Warum konnte ich sie nicht alle auf einmal sehen? Ich verstand nicht einmal was sie redeten. Ich kniff die Augen fest zusammen und strengte meine Ohren an. *Hört hin, hört hin, hört hin!* Dachte ich angestrengt und konzentrierte erstmal meine Sinne auf die Jungs.

"Hey, wie wär's? Heute ins Schwimmbad zu gehen?" Fragte eine tiefe Stimme und eine andere antwortete. "Ne, lass mal, ich treff mich heute mit Galina." Lachen ertönte. "Ganz die treue Socke. Wie immer lässt du uns sitzen für dein Mädchen." Noch jemand anderes. Seine Stimme sollte wahrscheinlich amüsiert klingen, aber man hörte deutlich heraus, dass der Sprecher beleidigt war.

"Ach komm, Cooper, kein Grund eifersüchtig zu werden." Erklang erneut die Stimme von dem Jungen der sich heute mit Galina traf. Ich kannte ihn. Er hieß Quentin Coles und galt als einer der hübschesten Jungs seiner Jahrgangsstufe. Zur Enttäuschung aller oberflächlichen Mädchen war er vergeben.

"Du!

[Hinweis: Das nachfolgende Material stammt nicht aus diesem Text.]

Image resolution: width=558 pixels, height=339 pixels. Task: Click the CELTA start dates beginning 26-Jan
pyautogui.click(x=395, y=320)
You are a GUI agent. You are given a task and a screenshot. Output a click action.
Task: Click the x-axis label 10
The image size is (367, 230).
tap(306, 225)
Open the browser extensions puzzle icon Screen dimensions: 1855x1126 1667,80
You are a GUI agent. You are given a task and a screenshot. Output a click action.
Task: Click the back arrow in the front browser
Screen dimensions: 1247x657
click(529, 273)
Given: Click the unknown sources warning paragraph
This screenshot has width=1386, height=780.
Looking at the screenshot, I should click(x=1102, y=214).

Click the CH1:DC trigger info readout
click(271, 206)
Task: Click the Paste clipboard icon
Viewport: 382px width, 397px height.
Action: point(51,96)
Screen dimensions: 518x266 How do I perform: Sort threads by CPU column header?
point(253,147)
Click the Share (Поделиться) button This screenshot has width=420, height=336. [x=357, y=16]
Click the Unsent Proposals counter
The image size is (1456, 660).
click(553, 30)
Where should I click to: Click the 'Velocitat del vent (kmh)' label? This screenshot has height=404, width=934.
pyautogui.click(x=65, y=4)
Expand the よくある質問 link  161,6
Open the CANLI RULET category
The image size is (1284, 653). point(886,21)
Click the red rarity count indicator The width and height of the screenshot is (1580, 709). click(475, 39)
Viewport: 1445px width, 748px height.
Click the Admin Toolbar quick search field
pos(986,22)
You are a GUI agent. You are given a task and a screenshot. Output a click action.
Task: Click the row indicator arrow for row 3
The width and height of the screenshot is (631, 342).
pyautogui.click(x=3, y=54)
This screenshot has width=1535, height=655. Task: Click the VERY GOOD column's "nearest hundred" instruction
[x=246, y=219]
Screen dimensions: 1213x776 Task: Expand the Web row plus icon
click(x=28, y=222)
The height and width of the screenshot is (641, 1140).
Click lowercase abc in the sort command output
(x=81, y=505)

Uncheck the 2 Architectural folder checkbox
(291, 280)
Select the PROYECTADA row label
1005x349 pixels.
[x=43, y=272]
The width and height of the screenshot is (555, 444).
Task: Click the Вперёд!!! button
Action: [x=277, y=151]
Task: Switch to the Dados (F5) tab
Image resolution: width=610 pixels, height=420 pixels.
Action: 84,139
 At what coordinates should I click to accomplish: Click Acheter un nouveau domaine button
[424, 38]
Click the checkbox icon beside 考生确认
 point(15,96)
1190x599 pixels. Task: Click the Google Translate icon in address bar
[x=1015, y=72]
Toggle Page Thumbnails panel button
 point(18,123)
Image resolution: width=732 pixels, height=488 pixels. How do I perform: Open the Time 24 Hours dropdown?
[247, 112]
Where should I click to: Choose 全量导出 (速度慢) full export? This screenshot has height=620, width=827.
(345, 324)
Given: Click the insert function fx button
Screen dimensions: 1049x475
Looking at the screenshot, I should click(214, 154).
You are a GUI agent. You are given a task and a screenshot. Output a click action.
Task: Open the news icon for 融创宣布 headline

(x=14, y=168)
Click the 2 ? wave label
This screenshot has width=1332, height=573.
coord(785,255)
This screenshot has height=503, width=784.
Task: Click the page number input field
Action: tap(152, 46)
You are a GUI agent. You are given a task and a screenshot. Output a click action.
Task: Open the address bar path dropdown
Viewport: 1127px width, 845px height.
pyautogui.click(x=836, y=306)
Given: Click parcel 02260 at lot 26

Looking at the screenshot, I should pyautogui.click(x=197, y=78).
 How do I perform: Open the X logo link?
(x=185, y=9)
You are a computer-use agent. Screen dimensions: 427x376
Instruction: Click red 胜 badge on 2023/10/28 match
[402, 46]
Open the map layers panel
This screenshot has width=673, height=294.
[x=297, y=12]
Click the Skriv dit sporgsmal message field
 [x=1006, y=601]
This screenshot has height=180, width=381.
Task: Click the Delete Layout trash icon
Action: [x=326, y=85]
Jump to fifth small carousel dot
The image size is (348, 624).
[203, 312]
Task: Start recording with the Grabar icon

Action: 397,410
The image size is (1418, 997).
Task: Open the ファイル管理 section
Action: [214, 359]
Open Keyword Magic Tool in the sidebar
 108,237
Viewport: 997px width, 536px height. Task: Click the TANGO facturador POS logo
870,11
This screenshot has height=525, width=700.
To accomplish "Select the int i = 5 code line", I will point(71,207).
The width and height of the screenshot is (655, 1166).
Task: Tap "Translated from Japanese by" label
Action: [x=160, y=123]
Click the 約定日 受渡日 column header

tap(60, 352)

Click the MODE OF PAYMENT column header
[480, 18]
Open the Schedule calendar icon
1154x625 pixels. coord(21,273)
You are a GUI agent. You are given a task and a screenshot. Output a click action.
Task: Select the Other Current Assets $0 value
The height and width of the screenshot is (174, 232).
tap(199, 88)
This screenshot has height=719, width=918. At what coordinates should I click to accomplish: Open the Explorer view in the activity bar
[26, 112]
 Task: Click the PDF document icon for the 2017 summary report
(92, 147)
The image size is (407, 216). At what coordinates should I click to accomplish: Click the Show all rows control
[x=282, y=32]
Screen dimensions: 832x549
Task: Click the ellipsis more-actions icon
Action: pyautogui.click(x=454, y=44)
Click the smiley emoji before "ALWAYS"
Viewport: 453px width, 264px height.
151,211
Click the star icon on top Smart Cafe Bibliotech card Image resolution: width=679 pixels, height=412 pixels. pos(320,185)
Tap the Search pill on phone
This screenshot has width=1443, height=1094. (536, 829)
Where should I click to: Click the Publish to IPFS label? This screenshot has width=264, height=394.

Was machst du da?" Keifte mich plötzlich eine ziemlich hohe weibliche Stimme an und ich schreckte zusammen. Vorsichtig öffnete ich meine Augen und starrte dem blonden Mädchen von vorhin in die Augen.

"Ich sitze." Erklärte ich sarkastisch und das Mädchen schnaubte. Ich hätte mich selbst schlagen können. Warum hatte ich nicht aufgepasst? Ich wollte doch ALLES sehen und hören, aber schon wieder hatte ich mich nur auf eine Sache konzentriert und dabei verpasst wie die Mädchengruppe an meinen Tisch kam.

"Hör mal, Scales, dass ist unser Tisch wo du gerade sitzt." Überrascht blinzelte ich. Sie wusste meinen Namen? "Woher kennst du mich?" Sprach ich meinen Gedanken aus. Eine Brünette hinter der Blonden kicherte hinter vorgehaltener Hand verhalten.

"Dich nicht, aber deinen Bruder." Erklärte die Blonde und warf ihre Haare nach hinten. "Er sieht nicht schlecht aus, nicht wahr Emphie?" Ergänzte die Brünette und begann von neuem zu kichern. Ich verdrehte die Augen und überraschenderweise schien auch Emphie, das blonde Mädchen, etwas genervt von der Kichererbse, von der ich wusste, dass sie Laura hieß.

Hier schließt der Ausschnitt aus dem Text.